Open krisnova opened 1 year ago
Logs from recursive auraed
running with Youki + musl in #308
2023-01-28T19:04:26.285113Z ERROR auraed: Err(Aurae requires a signed TLS certificate to run as a server, but failed to
load: '/etc/aurae/pki/_signed.server.crt'. Please see https://aurae.io/certs/ for information on best
practices to quickly generate one.
Caused by:
No such file or directory (os error 2))
Following up on #308, the examples/pod*.ts
file can be used to trigger this error against the main
branch.
I'm actually running into this exact same issue with the VMs. We need a strategy for provisioning certificates for auraed
instances running as PID 1 on VMs.
cc @taniwha3 again as i believe they will have opinions or at least very useful insights.

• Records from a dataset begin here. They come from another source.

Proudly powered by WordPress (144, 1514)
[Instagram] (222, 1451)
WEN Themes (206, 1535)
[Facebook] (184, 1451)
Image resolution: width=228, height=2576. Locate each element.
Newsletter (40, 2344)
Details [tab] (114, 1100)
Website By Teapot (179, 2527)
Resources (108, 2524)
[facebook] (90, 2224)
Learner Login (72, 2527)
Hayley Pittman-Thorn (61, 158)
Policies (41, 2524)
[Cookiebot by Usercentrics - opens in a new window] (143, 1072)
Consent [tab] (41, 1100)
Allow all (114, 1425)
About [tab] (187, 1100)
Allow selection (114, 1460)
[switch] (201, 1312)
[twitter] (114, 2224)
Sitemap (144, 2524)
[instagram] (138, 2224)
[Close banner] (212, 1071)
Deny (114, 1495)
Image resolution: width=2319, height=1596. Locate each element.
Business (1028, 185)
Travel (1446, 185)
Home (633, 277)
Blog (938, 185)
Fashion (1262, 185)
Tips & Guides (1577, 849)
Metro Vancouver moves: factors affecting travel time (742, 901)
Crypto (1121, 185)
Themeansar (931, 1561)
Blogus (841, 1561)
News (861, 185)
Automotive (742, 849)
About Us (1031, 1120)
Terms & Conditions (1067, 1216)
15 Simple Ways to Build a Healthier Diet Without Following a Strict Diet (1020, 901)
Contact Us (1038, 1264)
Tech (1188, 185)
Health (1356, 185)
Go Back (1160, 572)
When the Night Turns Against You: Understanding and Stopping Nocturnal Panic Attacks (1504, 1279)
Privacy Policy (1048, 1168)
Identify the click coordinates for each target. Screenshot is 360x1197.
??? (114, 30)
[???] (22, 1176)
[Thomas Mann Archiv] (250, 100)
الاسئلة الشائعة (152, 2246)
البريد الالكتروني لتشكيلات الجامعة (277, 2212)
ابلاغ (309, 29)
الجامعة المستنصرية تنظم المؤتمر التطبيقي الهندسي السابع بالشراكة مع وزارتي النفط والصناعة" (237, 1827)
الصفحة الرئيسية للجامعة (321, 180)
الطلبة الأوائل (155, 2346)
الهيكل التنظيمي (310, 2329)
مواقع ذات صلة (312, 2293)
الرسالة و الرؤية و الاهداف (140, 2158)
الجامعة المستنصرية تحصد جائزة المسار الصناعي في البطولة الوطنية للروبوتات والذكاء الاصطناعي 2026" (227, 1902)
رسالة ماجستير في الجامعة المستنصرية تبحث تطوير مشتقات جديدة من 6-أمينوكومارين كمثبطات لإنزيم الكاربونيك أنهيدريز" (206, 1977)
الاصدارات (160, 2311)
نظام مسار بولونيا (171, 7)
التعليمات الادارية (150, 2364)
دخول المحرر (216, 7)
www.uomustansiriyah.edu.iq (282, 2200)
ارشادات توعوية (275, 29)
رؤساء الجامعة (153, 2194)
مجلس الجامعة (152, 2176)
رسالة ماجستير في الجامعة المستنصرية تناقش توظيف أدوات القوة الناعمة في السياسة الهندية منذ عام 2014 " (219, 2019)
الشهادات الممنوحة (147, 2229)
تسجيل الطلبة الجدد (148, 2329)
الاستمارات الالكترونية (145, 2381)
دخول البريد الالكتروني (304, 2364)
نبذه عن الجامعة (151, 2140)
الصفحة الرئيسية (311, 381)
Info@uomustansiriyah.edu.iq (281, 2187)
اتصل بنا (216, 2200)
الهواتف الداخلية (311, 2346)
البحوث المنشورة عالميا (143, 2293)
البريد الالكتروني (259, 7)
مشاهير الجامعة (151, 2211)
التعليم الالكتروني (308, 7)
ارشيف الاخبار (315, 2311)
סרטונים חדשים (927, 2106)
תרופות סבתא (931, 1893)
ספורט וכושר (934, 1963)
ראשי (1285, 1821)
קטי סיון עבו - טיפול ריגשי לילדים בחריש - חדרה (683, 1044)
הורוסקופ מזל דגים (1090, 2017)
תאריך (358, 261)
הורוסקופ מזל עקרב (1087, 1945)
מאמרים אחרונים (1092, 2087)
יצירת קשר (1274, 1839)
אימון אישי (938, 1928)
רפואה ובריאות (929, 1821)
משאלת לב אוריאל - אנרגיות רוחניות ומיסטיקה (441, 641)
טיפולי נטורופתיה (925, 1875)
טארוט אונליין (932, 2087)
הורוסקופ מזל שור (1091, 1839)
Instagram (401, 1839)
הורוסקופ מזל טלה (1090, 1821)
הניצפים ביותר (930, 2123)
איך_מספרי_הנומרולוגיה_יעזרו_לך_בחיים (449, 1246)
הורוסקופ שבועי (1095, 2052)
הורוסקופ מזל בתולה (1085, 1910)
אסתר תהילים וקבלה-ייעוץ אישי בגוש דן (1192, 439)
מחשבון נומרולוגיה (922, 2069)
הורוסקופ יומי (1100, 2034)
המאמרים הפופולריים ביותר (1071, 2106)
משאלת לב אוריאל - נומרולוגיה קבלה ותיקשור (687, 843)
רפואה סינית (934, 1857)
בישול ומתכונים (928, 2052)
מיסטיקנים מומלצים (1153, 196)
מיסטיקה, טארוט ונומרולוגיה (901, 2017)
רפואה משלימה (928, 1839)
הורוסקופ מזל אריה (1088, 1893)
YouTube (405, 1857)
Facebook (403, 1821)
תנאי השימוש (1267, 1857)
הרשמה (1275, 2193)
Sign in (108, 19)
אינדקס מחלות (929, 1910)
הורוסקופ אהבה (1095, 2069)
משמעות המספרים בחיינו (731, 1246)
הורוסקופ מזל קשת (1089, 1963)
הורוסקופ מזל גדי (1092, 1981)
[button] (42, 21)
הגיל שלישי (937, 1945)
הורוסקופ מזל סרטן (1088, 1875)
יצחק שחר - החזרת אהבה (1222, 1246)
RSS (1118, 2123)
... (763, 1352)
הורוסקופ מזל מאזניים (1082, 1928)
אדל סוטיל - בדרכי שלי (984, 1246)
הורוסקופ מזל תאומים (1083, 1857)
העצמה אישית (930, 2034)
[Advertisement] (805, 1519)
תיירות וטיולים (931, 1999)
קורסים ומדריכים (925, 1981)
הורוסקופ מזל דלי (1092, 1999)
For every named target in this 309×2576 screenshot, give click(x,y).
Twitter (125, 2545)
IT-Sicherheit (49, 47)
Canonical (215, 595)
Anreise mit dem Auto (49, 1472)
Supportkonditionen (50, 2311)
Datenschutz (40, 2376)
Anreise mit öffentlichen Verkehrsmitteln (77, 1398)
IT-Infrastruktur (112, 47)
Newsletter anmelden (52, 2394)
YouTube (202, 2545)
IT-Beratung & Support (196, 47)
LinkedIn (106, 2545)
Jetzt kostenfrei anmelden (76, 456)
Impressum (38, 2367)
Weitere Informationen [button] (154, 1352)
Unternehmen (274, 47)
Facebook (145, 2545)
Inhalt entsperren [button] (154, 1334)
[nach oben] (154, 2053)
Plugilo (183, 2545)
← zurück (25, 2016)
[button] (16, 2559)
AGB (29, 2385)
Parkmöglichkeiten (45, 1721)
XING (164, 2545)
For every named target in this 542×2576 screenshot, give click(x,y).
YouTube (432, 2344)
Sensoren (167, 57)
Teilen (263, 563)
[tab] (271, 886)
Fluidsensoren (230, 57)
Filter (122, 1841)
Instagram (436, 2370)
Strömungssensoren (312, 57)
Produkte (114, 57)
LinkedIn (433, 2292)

The only thing we need to start
auraed
in a recursive pod is the PKI material.There are some trade offs for having the container read from the host from a security perspective.
What is our strategy for getting the cert material into the pod?
/etc/aurae/pki
?RunPodSandbox()
with whatever material is on disk?Maybe a better question is do we want to enforce strong identity at the Pod level? If so we likely want each Pod to bring their own Server cert and keys signed by the root CA.
CC @taniwha3 who is our resident TLS expert.